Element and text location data
··········

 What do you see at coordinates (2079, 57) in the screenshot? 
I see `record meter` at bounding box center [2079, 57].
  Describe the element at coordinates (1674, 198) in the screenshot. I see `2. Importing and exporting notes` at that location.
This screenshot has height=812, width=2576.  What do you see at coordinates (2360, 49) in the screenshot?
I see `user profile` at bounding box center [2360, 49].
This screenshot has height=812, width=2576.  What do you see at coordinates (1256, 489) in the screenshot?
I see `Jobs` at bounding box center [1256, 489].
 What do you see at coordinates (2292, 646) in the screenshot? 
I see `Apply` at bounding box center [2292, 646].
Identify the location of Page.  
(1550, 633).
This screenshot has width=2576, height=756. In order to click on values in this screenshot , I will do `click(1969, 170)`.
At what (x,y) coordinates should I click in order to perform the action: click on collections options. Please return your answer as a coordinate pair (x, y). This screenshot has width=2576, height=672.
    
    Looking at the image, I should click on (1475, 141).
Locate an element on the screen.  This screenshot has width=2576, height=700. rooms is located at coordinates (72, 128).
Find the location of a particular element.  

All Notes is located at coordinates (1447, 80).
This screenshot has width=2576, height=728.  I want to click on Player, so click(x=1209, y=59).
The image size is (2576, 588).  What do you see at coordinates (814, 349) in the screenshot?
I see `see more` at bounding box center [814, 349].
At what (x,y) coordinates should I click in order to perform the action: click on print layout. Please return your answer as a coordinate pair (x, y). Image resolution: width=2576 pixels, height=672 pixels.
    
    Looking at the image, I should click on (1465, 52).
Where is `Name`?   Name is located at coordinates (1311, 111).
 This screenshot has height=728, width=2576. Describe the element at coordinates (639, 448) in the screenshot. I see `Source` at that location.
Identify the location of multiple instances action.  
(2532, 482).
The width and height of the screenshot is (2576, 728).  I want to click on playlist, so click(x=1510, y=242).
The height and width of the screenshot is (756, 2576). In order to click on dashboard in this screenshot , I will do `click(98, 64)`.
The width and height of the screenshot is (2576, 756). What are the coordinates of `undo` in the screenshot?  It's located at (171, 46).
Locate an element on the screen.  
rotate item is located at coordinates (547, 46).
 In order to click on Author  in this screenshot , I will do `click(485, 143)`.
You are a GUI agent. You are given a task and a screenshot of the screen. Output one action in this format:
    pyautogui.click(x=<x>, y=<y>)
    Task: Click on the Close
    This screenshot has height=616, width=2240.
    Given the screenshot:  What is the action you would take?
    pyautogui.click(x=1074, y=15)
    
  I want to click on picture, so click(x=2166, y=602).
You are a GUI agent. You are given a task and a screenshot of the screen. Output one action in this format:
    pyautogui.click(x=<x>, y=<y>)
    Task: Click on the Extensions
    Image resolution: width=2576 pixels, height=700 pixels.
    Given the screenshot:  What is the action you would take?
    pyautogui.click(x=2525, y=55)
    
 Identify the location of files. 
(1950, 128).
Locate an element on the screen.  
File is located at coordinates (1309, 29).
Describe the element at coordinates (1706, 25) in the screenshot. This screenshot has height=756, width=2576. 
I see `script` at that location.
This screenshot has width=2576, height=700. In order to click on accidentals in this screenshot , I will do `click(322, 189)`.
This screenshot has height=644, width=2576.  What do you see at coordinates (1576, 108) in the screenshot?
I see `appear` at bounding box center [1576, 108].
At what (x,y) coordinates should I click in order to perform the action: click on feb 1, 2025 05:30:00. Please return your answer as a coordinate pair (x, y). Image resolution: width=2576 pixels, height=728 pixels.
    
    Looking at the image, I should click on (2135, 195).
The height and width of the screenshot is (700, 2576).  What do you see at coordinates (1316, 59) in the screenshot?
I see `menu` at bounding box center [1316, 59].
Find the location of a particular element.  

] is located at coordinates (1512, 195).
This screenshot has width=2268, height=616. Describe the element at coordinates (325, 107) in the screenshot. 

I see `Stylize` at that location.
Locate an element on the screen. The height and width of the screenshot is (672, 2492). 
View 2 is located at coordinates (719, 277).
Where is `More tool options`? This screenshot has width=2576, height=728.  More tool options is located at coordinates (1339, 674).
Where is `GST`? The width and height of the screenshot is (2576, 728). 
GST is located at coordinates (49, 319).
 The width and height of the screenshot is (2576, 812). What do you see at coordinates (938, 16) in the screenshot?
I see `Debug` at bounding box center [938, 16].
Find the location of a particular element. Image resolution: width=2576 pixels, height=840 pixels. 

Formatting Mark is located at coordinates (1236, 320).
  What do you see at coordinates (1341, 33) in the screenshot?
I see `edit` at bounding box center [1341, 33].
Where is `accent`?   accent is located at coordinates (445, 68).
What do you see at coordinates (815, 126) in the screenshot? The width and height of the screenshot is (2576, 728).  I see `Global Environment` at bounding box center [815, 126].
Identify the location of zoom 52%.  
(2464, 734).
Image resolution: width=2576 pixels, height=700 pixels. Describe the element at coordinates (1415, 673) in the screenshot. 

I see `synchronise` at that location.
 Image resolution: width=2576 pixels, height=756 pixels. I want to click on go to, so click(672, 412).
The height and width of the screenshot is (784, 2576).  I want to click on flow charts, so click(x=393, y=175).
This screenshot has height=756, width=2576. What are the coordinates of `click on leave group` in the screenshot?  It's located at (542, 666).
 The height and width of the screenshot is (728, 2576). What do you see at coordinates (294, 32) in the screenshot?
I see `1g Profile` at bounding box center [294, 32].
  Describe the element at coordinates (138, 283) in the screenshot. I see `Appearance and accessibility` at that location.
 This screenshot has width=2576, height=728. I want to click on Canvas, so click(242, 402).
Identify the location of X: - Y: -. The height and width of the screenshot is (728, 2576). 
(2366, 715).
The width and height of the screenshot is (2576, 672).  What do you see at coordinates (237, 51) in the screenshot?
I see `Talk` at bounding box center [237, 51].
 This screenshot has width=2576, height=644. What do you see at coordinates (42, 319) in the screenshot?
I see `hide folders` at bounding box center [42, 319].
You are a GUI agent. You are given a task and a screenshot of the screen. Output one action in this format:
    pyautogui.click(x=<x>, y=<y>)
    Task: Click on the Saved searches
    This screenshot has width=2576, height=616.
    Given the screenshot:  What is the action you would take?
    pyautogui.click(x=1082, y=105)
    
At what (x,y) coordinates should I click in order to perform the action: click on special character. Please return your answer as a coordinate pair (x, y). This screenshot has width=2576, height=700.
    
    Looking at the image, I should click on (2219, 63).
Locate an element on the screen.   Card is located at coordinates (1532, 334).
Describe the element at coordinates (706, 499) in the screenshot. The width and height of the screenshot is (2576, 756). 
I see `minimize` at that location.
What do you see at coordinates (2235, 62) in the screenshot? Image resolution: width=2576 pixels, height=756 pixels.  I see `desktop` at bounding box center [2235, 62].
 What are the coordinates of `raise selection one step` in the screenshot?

··········

GIVEN INSTRUCTION
Reproduce the lines of the material above without changes, beginning with the line that contains "The height and width of the screenshot is (756, 2576)." and continuing through the line that contains "The width and height of the screenshot is (2576, 756). What".

REPLY TO THE EXERCISE
The height and width of the screenshot is (756, 2576). In order to click on dashboard in this screenshot , I will do `click(98, 64)`.
The width and height of the screenshot is (2576, 756). What are the coordinates of `undo` in the screenshot?  It's located at (171, 46).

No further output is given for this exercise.